Figure 2. Effects of E₂, the ERα-selective agonist PPT, the ERβ-selective agonist DPN, and the GPER-selective agonist G1 on the growth of HGSOC cell lines (PEO1, HEY, COV318 and NIH:OVCAR-3).

Cells were treated with various concentrations of substances in phenol-red free medium supplemented with charcoal stripped FBS. Concentrations are expressed in nanomolar. Control cells received the same amount of diluent. The medium was renewed after 48 hours. At 120 hours of incubation viable cells were counted using Nucleocounter. All results are expressed as the mean ± SEM derived from at least three different experiments.
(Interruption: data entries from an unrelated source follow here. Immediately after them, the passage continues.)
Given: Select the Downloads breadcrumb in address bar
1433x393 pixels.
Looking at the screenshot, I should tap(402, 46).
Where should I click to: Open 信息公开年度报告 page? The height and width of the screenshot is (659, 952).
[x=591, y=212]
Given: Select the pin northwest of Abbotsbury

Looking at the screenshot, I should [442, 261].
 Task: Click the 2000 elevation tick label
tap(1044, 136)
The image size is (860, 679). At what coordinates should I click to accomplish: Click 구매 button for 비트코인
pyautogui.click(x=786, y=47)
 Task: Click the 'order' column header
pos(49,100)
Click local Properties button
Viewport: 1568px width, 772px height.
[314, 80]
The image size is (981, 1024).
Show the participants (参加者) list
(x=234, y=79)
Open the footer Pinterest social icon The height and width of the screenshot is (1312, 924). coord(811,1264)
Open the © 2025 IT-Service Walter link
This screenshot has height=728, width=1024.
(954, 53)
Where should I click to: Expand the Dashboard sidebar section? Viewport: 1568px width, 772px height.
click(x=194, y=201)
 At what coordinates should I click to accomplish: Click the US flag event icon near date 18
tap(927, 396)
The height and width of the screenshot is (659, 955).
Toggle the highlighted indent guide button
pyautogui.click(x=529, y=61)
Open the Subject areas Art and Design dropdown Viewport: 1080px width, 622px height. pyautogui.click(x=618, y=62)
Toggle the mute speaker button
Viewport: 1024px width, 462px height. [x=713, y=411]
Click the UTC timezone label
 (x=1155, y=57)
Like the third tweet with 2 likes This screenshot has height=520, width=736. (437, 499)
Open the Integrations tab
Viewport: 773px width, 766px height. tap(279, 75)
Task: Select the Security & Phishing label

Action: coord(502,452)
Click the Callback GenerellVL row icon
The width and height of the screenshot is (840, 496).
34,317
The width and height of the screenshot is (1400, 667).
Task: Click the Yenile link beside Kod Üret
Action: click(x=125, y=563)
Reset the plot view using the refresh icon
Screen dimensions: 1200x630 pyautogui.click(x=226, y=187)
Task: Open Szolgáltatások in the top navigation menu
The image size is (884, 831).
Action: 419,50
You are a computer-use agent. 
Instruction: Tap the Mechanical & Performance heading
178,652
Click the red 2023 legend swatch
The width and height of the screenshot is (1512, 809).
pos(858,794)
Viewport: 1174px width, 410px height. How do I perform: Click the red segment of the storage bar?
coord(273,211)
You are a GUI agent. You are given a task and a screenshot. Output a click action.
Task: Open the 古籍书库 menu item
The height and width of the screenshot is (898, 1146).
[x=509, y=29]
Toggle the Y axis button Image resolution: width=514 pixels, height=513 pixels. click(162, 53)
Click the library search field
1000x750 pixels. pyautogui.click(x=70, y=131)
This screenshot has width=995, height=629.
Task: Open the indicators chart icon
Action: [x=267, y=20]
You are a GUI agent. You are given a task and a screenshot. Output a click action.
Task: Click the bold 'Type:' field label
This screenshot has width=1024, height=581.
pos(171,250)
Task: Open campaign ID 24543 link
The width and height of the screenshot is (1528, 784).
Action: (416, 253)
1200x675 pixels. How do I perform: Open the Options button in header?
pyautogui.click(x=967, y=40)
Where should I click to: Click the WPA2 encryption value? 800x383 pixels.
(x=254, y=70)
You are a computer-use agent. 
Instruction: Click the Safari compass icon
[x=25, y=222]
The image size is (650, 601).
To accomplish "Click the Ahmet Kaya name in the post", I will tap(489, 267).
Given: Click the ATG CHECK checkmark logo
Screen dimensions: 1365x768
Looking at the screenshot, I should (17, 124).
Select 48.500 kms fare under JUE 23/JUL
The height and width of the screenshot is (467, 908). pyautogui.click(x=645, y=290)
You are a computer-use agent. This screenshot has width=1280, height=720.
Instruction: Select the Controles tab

A. In PEO1 cells growth was modulated by E₂ or selective agonist treatment, an effect reverted by the ER antagonist ICI 182,780 (10 and 100 nM) (*P<0.05, **P<0.01, ***P<0.001). To confirm the E₂-induced modulation of cell proliferation, cyclin D1 and cyclin E was evaluated by western blot analysis after 120 hours treatment. Quantitated protein levels were normalized to β-actin (*P<0.05, **P<0.01). B. The proliferation of NIH:OVCAR-3, COV318 and HEY was not modulated by either the endogenous or the selective synthetic ligands. MCF-7 cells were used as positive control.